Summer camp is officially over for the year, but that doesn’t mean that I’ve stopped thinking about it. I had the chance to observe several programs at our summer camp this year, all of which helped me see how Girls Inc. programs help create positive change in girls’ lives. During a few of these programs, girls had the opportunity to do their own writing—first in our Female Authors programs, and again in a program facilitated by Young Audiences of Indiana.
I was excited about observing both of these programs. I hoped that I would get to see some real creativity from the girls, and I wasn’t disappointed. In Female Authors, girls wrote essays and poems about a variety of topics, including what they had learned at Girls Inc. One of these poems was even shared at the Touchstone Awards in July. The program that Young Audiences led, however, was where I really had the chance to see girls’ creativity. In this program, girls created interpretive dances based on poems by famous female poets, and then wrote their own individual and group poems.

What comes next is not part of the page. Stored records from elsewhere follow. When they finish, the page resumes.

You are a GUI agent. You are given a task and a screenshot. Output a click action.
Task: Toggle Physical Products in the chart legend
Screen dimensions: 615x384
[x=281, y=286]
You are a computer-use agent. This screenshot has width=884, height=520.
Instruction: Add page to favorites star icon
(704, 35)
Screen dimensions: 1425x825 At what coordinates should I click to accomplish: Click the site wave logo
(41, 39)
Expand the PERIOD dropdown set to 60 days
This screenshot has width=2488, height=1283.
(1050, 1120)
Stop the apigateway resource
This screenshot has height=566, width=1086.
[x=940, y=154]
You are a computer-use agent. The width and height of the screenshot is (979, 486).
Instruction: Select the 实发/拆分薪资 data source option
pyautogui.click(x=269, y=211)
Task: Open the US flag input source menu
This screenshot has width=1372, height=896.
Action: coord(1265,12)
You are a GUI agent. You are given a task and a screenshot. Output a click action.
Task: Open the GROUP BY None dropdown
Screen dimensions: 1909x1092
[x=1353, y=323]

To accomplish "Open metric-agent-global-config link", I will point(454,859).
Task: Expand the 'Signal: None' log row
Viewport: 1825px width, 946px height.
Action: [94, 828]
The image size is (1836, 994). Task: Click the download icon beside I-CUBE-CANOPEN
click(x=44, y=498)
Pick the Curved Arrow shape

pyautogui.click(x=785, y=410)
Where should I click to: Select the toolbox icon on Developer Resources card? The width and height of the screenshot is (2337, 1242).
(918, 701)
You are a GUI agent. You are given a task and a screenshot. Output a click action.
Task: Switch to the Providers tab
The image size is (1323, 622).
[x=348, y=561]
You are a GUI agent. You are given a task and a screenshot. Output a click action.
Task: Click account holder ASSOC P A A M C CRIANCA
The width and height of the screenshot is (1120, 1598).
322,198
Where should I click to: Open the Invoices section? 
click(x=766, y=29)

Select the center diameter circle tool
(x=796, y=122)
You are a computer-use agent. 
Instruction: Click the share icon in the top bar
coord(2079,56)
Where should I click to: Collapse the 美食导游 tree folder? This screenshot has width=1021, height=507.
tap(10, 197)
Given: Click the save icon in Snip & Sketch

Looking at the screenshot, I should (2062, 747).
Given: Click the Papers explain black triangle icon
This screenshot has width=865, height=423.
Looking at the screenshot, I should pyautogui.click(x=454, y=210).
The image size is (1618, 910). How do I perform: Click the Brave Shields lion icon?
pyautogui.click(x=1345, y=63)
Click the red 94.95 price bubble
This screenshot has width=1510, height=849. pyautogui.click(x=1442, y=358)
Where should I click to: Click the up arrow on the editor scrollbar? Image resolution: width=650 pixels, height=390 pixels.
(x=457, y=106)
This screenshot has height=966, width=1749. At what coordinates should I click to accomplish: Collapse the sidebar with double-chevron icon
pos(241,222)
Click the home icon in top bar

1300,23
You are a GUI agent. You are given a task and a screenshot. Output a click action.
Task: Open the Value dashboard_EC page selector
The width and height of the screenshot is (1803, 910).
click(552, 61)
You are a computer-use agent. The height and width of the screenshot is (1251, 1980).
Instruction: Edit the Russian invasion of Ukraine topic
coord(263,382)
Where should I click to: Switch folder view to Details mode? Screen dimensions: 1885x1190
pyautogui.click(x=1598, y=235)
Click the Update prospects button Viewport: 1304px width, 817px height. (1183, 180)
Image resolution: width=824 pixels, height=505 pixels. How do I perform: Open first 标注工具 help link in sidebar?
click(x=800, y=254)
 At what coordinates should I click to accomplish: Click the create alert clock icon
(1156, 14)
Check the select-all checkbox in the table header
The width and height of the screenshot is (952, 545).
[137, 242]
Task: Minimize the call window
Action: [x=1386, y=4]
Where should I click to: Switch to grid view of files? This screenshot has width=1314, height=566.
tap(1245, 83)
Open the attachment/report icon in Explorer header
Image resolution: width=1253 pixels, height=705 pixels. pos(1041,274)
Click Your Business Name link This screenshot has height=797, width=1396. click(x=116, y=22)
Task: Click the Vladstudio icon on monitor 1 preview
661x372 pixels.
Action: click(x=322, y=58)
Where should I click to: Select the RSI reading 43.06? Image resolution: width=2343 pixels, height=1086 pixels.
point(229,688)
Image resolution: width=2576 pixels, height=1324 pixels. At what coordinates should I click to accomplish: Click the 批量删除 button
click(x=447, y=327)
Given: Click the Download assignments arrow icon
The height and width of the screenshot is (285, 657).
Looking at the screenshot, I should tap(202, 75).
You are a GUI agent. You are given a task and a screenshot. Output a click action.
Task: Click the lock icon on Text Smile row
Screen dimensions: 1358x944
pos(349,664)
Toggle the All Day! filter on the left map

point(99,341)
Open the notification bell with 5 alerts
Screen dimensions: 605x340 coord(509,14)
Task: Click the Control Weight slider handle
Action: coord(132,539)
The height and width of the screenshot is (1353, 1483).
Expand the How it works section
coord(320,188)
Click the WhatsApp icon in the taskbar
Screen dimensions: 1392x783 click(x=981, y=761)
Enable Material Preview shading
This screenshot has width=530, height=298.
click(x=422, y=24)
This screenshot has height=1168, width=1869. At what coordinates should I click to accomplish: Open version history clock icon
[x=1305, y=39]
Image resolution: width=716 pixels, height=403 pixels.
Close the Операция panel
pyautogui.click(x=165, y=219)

Our girls, ages 9-14, created their own poems based on Maya Angelou’s poem “Life Doesn’t Frighten Me.” Each girl wrote about some of the things that frightened her, and the “magic charm” that helped her overcome these fears. Their individual poems were combined into one large poem, in which they listed their fears, but then confidently repeated “Life doesn’t frighten me at all!” It was amazing to see these girls acknowledge that some things frighten them, but then boldly confront and overcome these fears through their writing.
Meanwhile, our girls, ages 6-8, were also writing. As they worked, they talked about what they can be, do, and think when they grow up. “I can be a scientist, I can do experiments, and I can think about anything!” said Symone, 8. Charleigh, 7, said, “I can be a meteorologist—or maybe a doctor.” Not only did these young girls have the opportunity to express themselves creatively through poetry and dance, they were given another important opportunity to set goals for their futures.
This program helped our girls learn how they can express themselves creatively, and fit perfectly with this year’s “In Her Own Words” theme. More importantly, it gave girls the chance to do so in a way that helped them become strong, smart, and bold—whether they were being strong and bold by facing their fears, or smart by thinking about the future.